I have a thread executor implementation where the cost of a wrapper is showing up as very costly. There is a wrapper class Task which is defined as follows:
 class Task {
   public Runnable r;       
   public Task(Runnable r) {          
     this.r = r;                                                                   
   }  
   public void run() {       
     r.run();      
   }     
 List<task> taskList;
For following case the run time is ~800ms.
  for (Task t : taskList) {                                                 
           t.r.run();                 
    }
While for the following case it is ~7000ms.
 for (Task t : taskList) {        
           t.run();                                                              
 }
It does not happen in isolation, but is happening inside the code of the executor. Just wondering if someone has a hint as to what might be going on?

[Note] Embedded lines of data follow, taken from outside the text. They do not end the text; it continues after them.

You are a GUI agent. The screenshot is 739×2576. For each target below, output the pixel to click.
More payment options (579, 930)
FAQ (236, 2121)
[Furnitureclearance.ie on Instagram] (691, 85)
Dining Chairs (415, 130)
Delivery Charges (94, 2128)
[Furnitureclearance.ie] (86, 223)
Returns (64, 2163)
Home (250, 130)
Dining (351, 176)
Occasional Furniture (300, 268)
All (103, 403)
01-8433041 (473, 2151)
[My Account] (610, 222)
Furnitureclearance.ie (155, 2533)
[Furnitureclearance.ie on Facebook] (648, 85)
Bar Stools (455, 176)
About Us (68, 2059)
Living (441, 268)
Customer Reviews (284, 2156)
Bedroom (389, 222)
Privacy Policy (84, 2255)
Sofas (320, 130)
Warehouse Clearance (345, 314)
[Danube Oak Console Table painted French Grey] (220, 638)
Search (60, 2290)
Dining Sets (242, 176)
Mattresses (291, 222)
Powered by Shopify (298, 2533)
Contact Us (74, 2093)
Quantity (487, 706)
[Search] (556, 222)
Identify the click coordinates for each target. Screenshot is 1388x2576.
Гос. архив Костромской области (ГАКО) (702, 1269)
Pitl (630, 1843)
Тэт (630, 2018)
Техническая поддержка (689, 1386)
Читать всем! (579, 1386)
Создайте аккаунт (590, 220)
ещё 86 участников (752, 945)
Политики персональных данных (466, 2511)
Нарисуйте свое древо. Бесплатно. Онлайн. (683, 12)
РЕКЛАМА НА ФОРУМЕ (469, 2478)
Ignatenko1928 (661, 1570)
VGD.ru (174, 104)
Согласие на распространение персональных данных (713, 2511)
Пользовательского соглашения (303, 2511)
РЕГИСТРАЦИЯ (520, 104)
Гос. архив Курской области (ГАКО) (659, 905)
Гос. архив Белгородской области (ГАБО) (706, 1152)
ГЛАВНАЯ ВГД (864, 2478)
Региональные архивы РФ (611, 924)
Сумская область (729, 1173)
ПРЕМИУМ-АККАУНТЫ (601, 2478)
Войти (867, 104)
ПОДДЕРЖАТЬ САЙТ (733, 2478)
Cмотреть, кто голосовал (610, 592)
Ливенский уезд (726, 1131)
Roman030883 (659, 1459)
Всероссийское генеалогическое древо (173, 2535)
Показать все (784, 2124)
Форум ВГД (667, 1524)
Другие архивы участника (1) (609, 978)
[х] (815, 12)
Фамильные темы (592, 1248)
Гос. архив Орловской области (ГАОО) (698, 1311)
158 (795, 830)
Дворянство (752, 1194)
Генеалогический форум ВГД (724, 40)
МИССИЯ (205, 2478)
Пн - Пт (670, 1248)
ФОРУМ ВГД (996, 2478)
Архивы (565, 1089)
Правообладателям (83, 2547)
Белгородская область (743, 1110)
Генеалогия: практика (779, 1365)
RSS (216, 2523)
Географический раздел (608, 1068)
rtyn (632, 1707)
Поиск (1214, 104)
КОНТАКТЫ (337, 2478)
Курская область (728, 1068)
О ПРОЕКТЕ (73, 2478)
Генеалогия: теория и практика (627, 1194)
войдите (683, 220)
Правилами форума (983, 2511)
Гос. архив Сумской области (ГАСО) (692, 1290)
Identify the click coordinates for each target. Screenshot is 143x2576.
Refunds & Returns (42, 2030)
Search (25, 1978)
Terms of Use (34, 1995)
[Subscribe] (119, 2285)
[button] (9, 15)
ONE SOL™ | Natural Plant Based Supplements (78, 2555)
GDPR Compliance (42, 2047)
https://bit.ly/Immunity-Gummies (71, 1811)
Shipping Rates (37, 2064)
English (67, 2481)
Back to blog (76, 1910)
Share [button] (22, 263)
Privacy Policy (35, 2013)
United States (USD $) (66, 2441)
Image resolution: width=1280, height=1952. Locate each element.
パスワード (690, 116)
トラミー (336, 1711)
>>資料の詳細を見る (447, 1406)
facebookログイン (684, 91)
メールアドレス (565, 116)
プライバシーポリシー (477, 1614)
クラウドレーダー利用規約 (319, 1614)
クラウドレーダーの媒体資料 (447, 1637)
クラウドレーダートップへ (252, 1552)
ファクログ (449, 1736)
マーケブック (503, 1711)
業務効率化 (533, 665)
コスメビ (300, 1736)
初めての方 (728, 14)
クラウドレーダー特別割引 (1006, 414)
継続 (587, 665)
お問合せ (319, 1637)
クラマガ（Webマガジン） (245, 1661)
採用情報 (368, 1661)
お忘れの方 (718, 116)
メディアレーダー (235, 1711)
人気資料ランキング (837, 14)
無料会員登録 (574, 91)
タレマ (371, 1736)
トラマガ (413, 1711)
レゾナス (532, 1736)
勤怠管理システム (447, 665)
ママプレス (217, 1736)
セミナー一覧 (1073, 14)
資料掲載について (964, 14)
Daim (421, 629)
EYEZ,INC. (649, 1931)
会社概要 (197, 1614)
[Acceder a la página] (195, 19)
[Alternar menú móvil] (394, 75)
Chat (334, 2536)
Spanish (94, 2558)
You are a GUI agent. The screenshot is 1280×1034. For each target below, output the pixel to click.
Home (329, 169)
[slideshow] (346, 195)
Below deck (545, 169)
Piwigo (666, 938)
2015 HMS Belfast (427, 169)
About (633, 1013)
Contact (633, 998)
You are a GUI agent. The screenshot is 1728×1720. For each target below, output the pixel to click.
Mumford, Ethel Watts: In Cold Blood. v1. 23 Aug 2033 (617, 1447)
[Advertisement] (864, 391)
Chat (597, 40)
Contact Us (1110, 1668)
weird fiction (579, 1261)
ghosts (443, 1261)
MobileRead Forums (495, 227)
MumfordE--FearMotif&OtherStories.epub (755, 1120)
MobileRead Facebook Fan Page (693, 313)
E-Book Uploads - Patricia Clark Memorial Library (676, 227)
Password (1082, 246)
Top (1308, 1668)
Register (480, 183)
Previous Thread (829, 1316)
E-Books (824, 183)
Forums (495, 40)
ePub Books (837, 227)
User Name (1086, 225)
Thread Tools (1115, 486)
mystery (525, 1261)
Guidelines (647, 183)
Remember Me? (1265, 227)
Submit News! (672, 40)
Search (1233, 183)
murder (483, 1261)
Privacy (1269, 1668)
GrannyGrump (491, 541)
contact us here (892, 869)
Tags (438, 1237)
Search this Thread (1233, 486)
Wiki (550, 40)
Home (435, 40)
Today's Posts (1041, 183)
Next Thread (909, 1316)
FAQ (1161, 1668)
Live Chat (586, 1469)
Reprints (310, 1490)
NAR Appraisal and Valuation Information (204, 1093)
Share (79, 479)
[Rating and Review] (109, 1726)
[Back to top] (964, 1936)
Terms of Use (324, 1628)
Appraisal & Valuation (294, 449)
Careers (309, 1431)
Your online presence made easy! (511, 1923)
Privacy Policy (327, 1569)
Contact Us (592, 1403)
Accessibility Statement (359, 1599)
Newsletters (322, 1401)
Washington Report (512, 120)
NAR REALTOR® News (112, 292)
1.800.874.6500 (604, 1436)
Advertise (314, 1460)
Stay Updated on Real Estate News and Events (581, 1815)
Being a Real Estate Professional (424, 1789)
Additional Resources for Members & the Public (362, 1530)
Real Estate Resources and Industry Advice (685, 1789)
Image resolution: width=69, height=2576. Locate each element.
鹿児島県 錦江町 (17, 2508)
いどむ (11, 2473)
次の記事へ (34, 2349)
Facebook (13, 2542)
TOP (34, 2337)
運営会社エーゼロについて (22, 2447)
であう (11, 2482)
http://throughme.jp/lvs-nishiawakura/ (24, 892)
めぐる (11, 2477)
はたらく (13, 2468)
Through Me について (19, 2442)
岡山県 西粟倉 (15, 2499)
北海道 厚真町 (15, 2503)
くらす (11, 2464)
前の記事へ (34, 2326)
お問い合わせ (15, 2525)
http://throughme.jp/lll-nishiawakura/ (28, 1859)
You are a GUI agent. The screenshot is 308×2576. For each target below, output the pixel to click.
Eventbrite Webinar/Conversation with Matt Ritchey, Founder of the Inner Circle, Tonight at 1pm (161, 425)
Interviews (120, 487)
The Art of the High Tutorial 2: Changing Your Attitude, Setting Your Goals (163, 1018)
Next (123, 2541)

The runnable being passed is the following for this test case:
class Tester implements Runnable {                                                 
  int i;                                                                           
  public Tester(int i) {                                                           
    this.i = i;                                                                    
  }                                                                                
  @Override                                                                        
  public void run() {                                                              
    //System.out.println(i);                                                       
    for (int j = 0; j < 1000000; j++) {                                            
      i = j;                                                                       
    }                                                                              
  }                                                                                
  public int getI() {                                                              
    return i;                                                                      
  }  
For reference, the code can be found on github.com/sharvanath/TempThreadPool. Run the ThreadPoolTest for getting the result of the execution. Now try changing line 41 of ThreadPool.java and see the magic.